The University of Oxford has announced that it has begun investigations into ivermectin, a controversial anti-parasitic drug, as a potential COVID-19 treatment as part of a government-backed study aiming to aid recoveries in non-hospital settings.
The Principle study has recruited 5,088 participants over the age of 50 to compare the drug to standard of care.
Ivermectin has faced criticism after being promoted across Latin and South America for COVID treatment, against WHO advice. There have also been many reports of ivermectin being taken up by doctors or by individuals self-medicating in countries including Brazil, Bolivia, Peru, South Africa and the US.
Ivermectin is most commonly used to treat parasitic infections such as river blindness, spread by flies, but has also been shown to kill viruses in petri dishes in the lab – although, at much higher doses than would usually be prescribed to people.
Thus far, studies into the efficacy of the drug have been small-scale or of low quality. Though there have been some early “promising” results from small and observational studies, Principle Joint Chief Investigator, Prof Richard Hobbs, said it would be “premature” to recommend ivermectin for COVID-19 treatment.
As part of the trial, Oxford University are also investigating favipiravir, an antiviral drug, alongside five other treatments.

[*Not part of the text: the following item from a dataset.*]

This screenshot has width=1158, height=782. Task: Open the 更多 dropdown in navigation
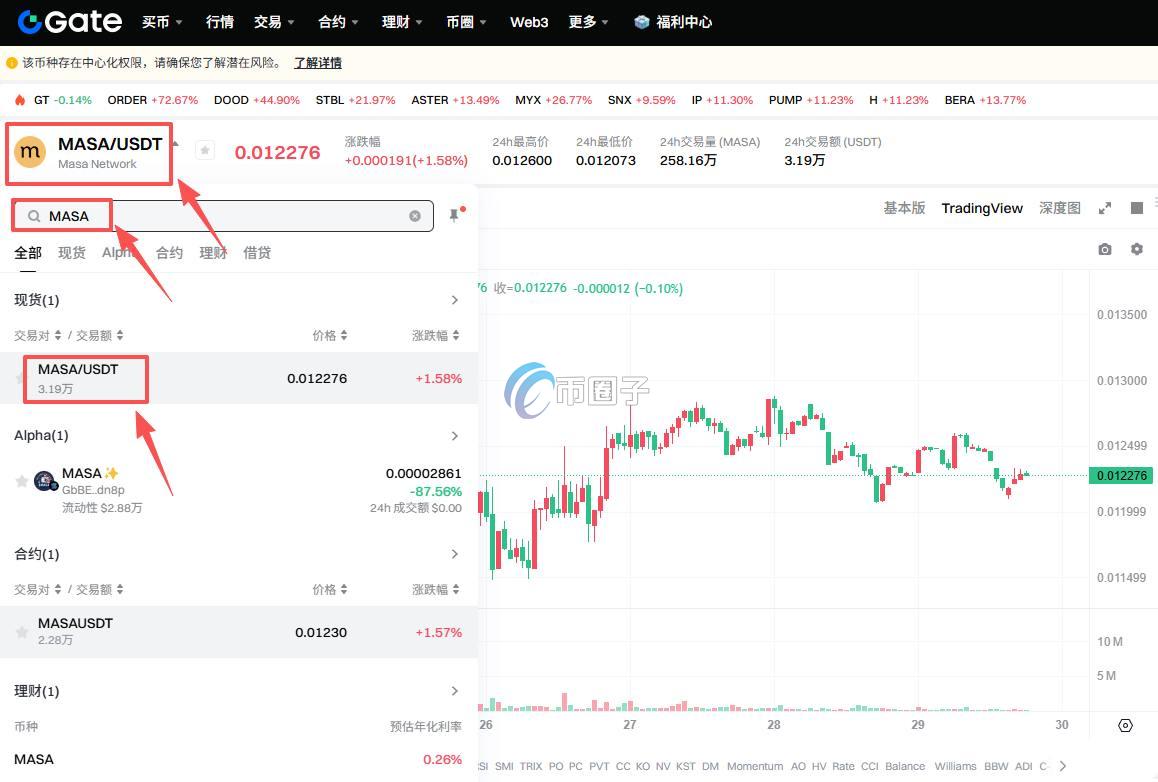[x=588, y=21]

Of the other drugs in the Principle study, only one – inhaled steroid budesonide – has so far proved effective.
Chris Butler, co-lead investigator of the trial, said: “By including ivermectin in a large-scale trial like Principle, we hope to generate robust evidence to determine how effective the treatment is against COVID-19, and whether there are benefits or harms associated with its use.”
People with severe liver conditions, who are on blood-thinning medication warfarin, or taking other treatments known to interact with ivermectin, will be excluded from the trial, the university added.